Il croit que la Réserve fédérale américaine (Fed) a commis une erreur en augmentant son taux directeur en décembre dernier. Cette erreur explique une grande partie des problèmes de l’économie mondiale, qui ne peut tolérer des taux plus élevés, en particulier les pays émergents.

Kamyar Hazaveh estime que la croissance de l’économie mondiale sera de 2 % en 2016. «Si la Fed hausse ses taux quatre fois cette année, une récession est inévitable», lance-t-il.

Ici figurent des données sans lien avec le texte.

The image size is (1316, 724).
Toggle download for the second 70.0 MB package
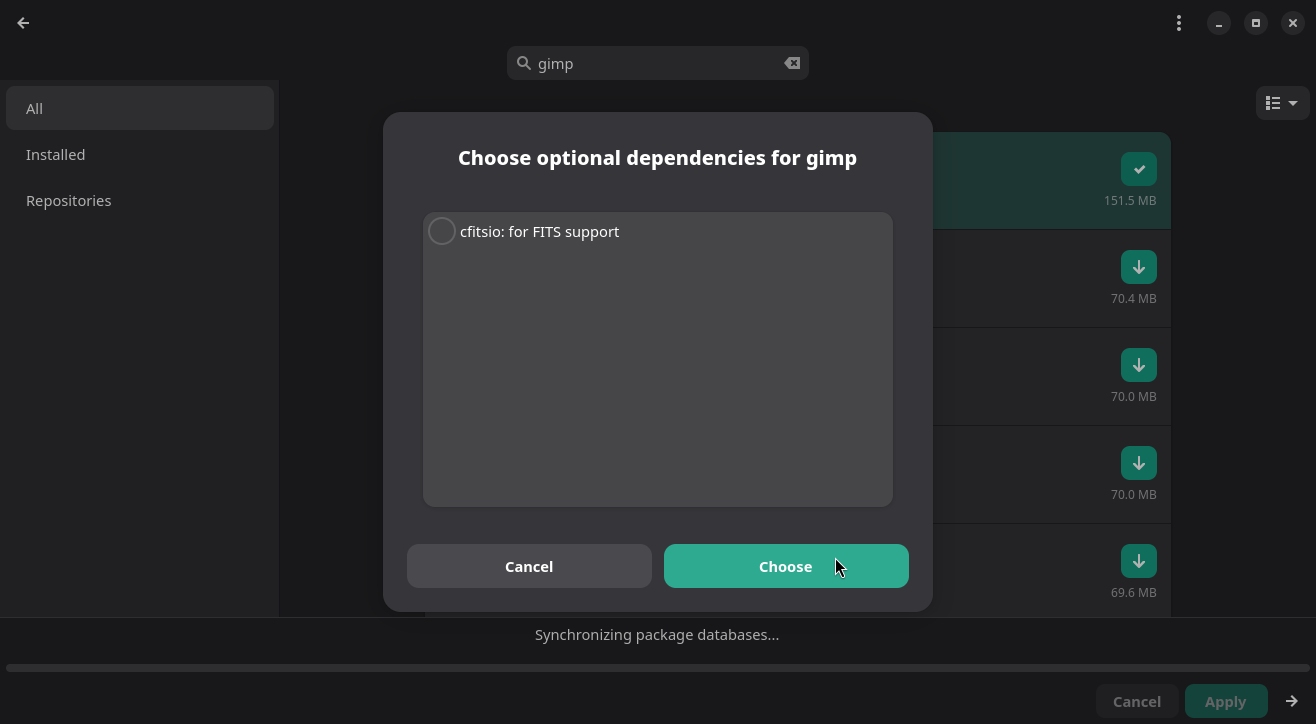[x=1138, y=463]
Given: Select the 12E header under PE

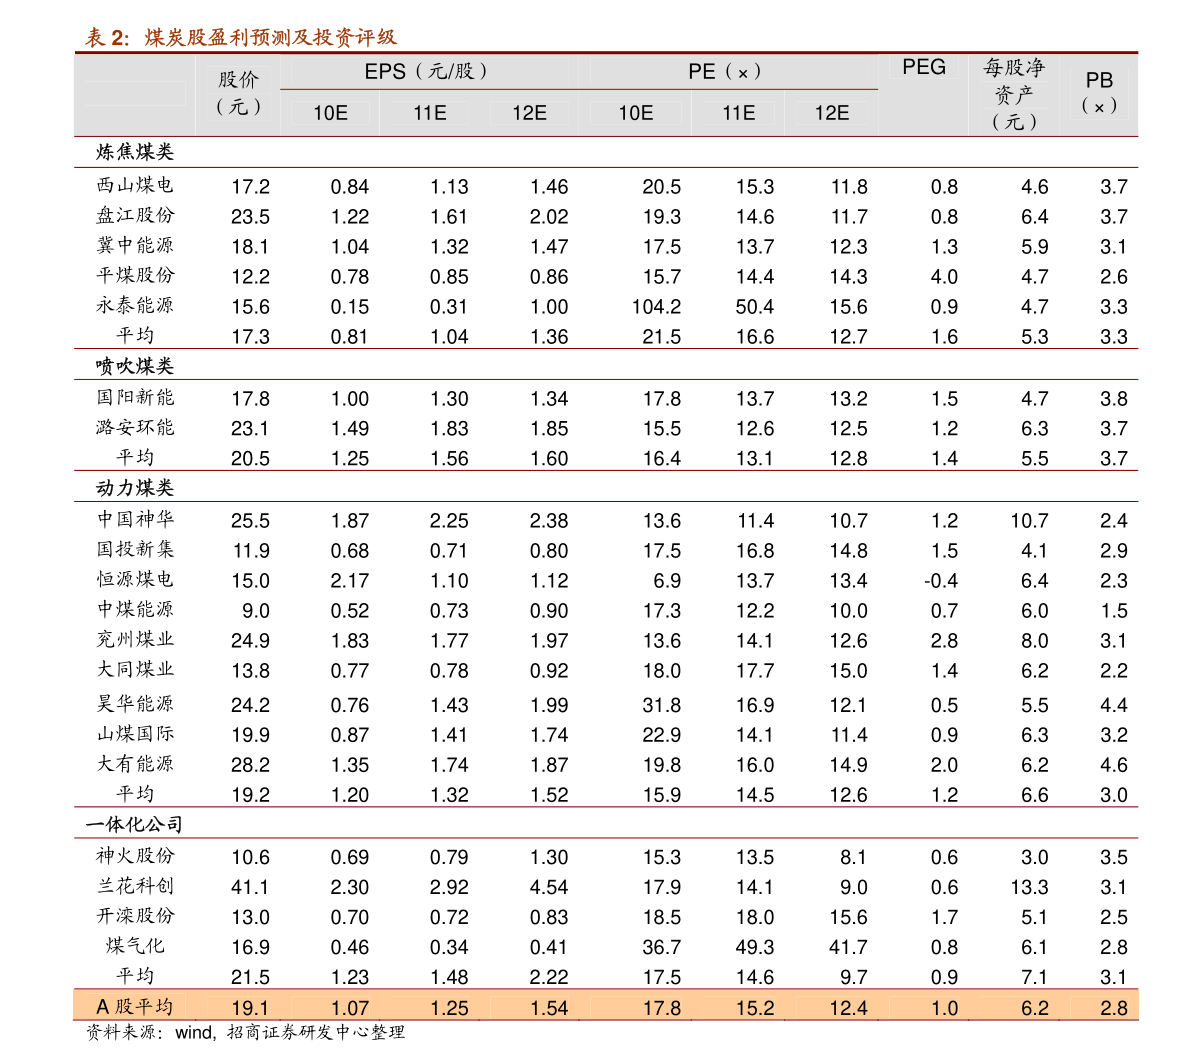Looking at the screenshot, I should point(831,113).
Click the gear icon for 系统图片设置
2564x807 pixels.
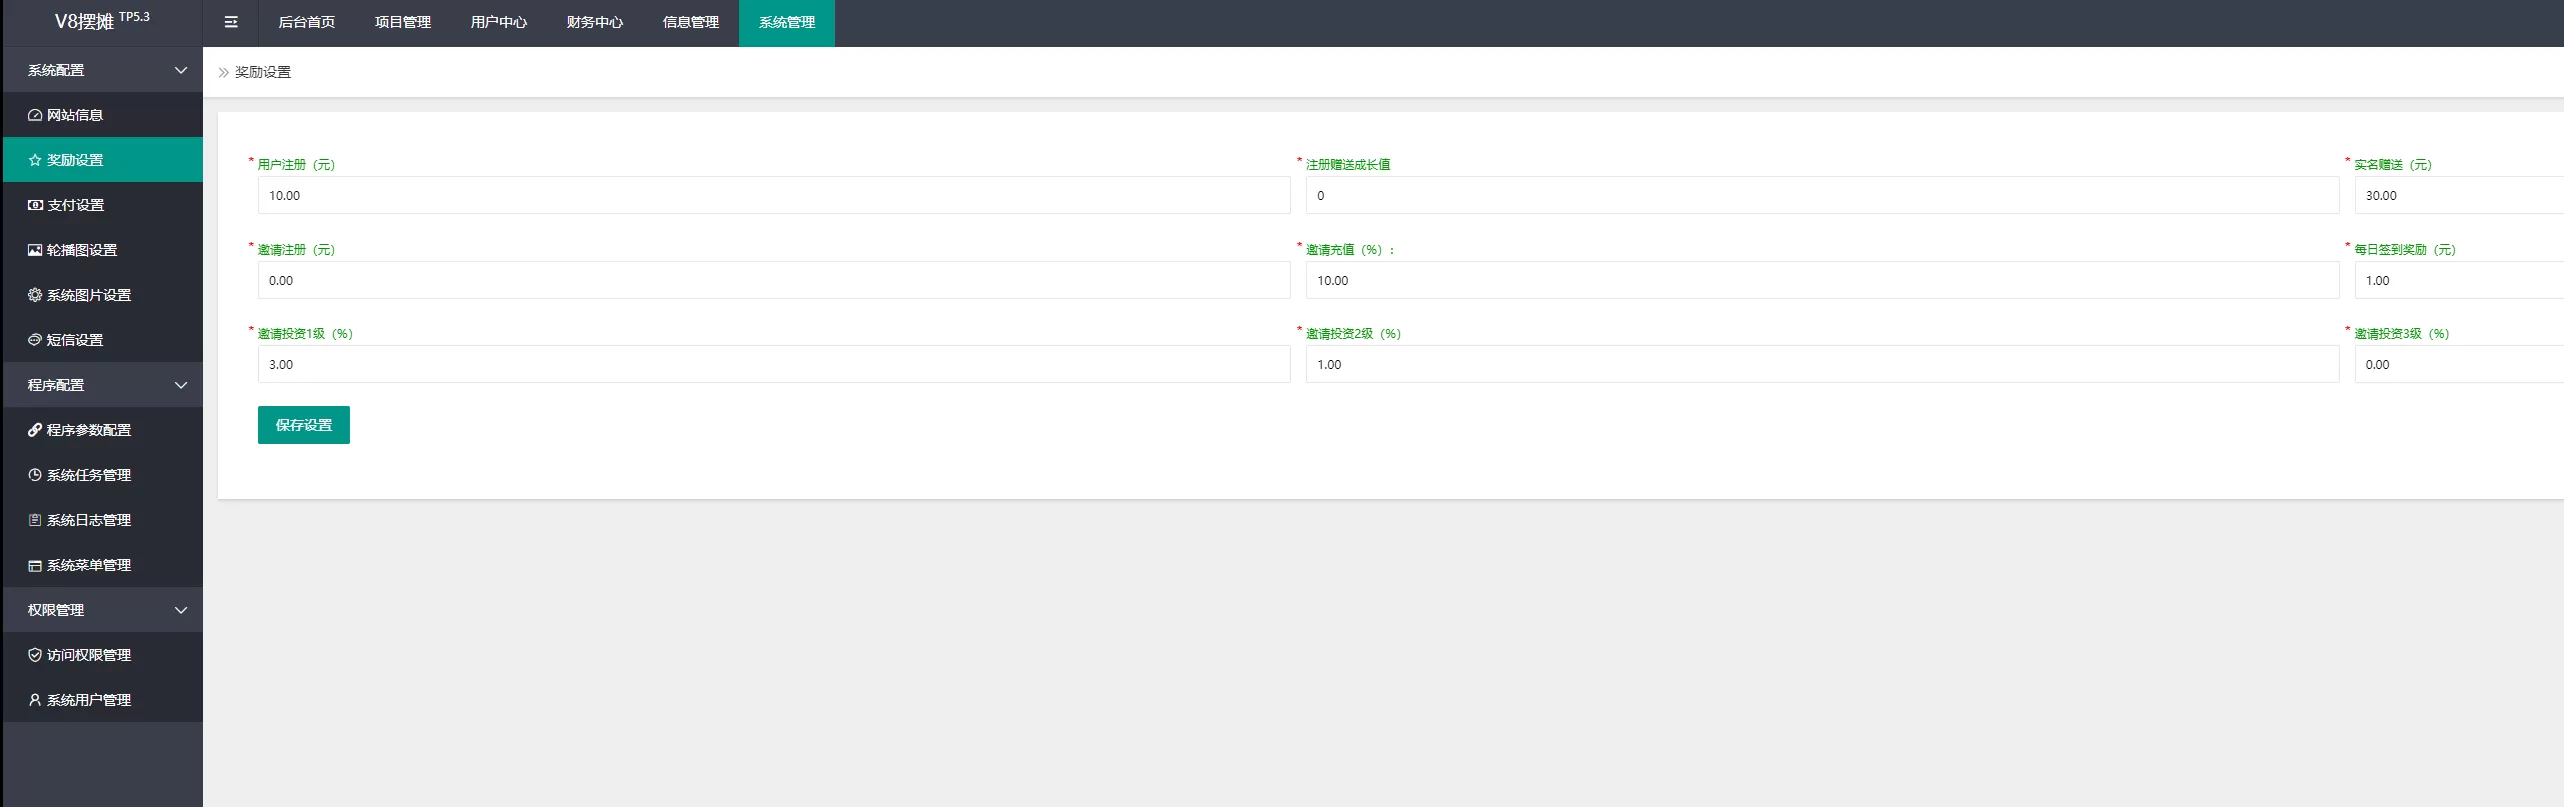(35, 295)
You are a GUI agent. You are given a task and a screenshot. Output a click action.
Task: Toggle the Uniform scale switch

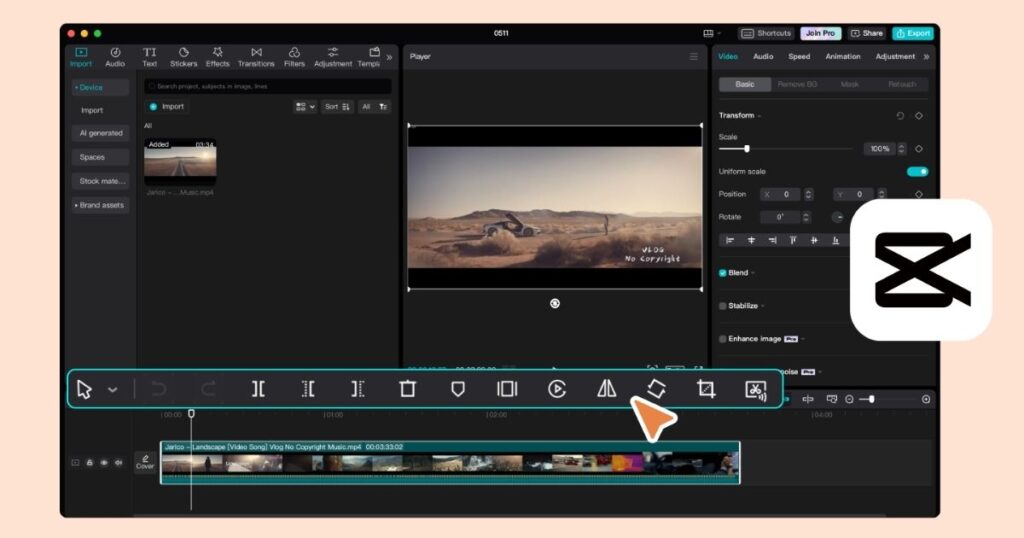pos(917,171)
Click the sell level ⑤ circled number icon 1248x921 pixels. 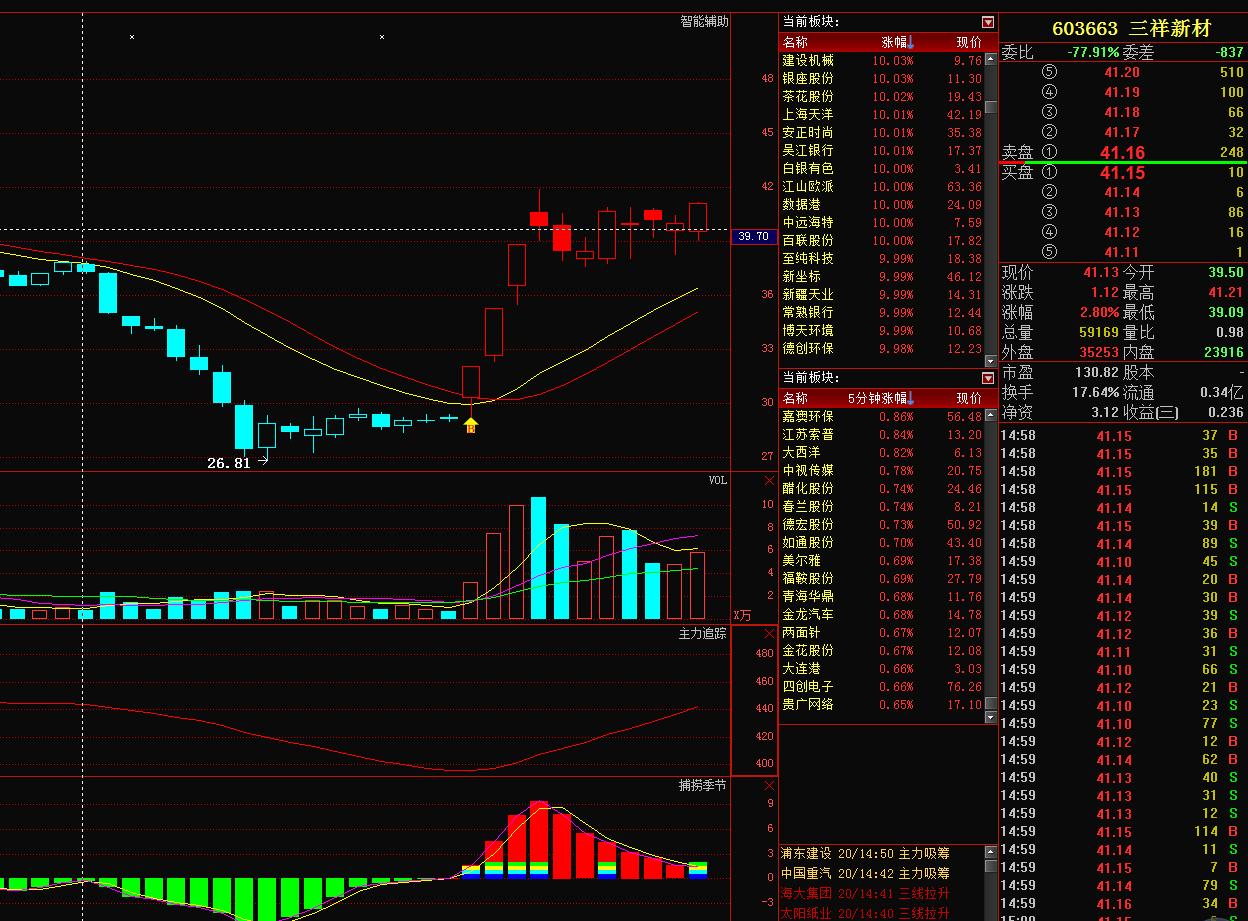point(1049,72)
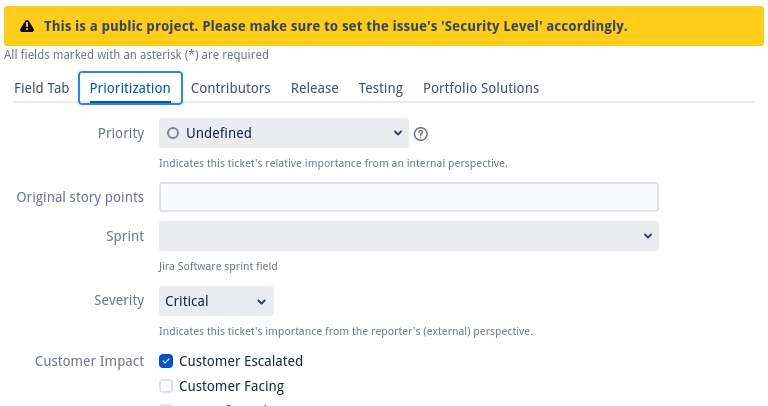768x406 pixels.
Task: Click the warning triangle icon in banner
Action: click(25, 26)
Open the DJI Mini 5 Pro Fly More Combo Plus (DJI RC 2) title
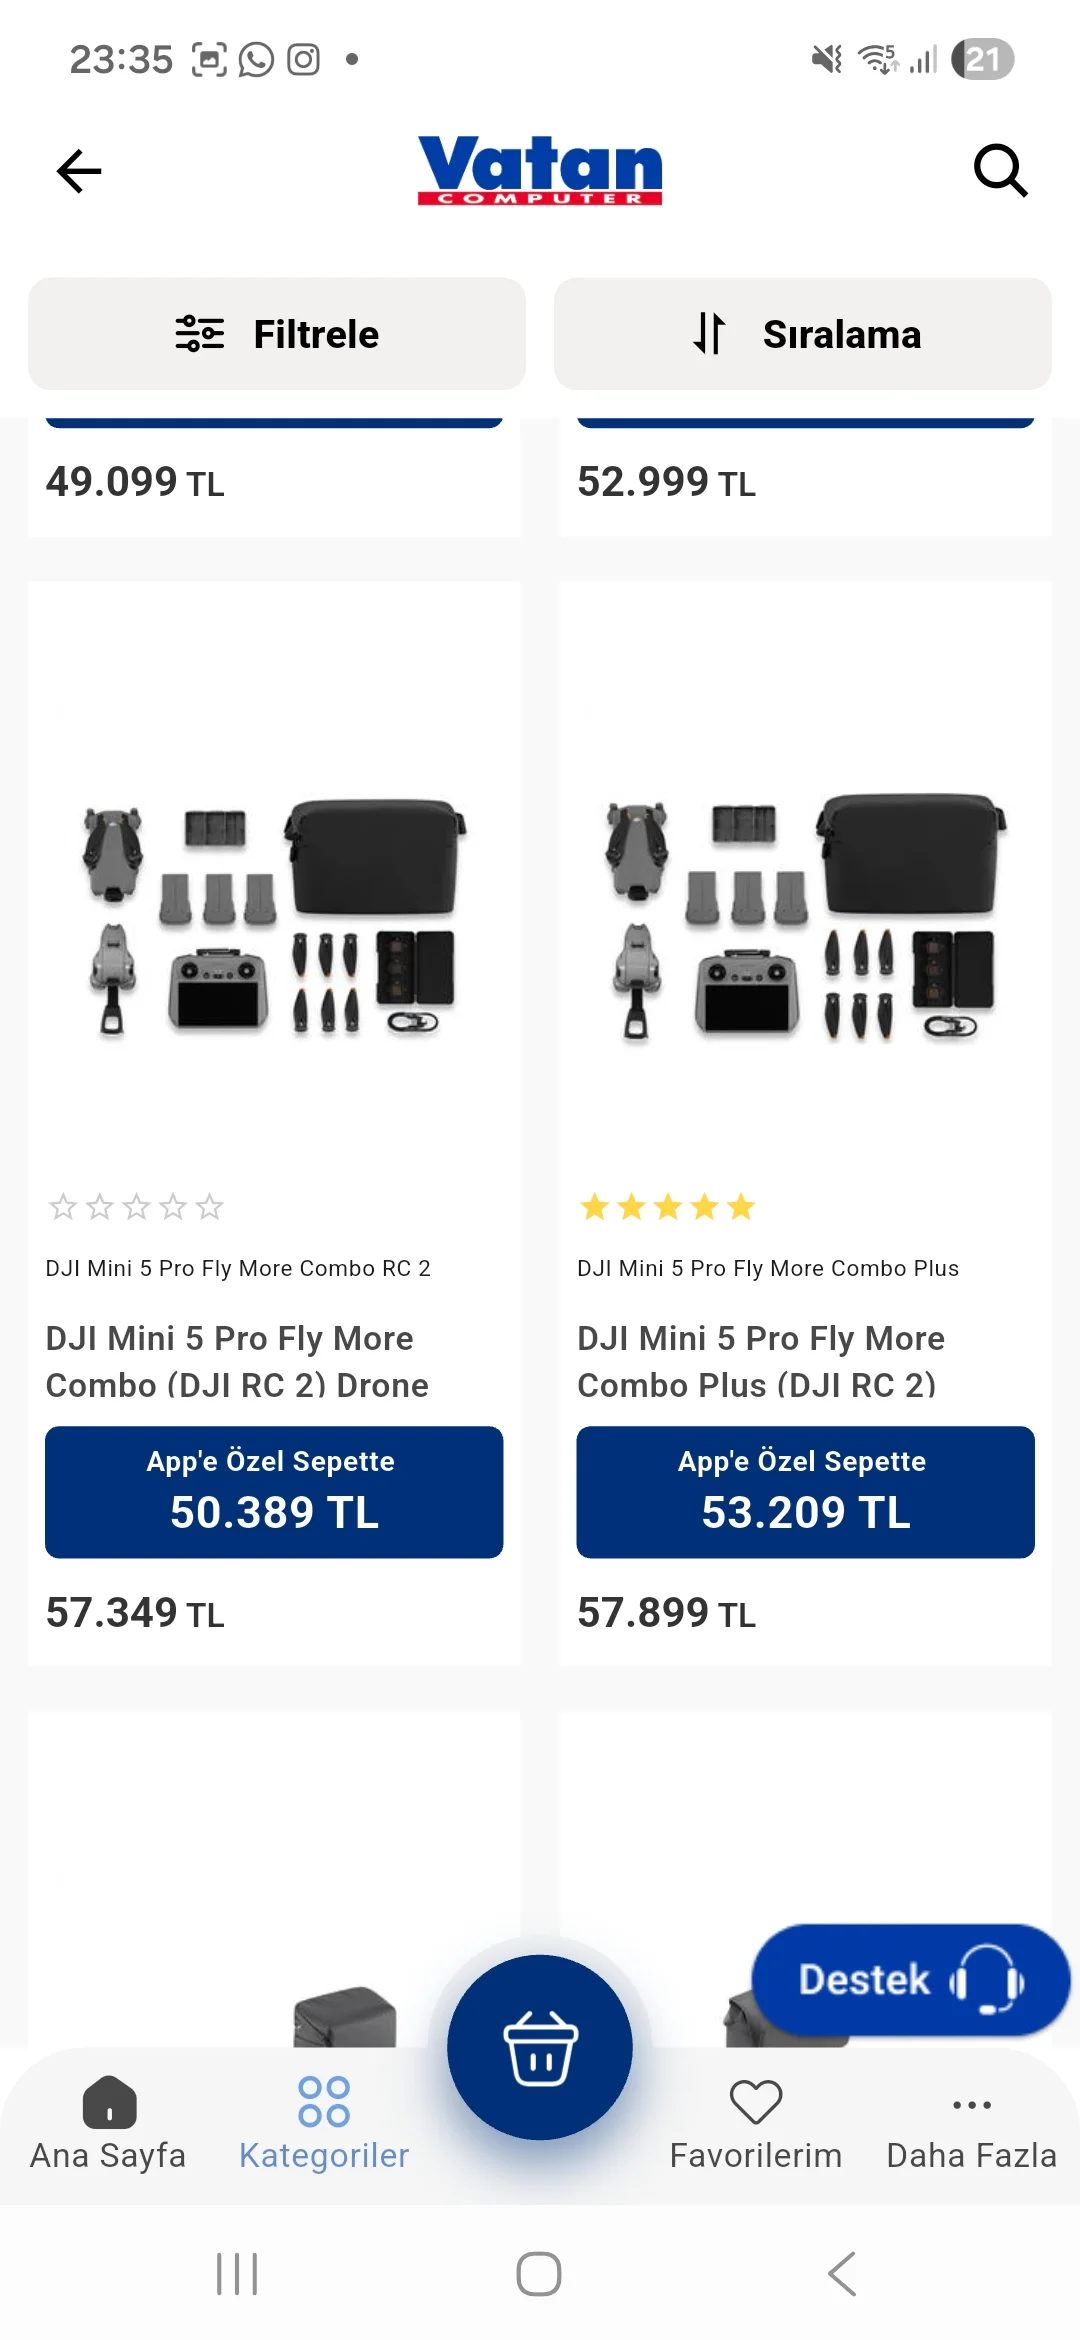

Dans ce contexte, le portefeuille favorise les obligations à long terme. L’exposition au dollar américain oscille autour de 40 %, dont 3 % en obligations de sociétés de première qualité et le reste en obligations du Trésor. L’exposition au yen japonais est autour de 20 %, celle à l’euro, de 23 %, celle à la livre sterling, de 8 %, et celle au dollar canadien, de 6 %.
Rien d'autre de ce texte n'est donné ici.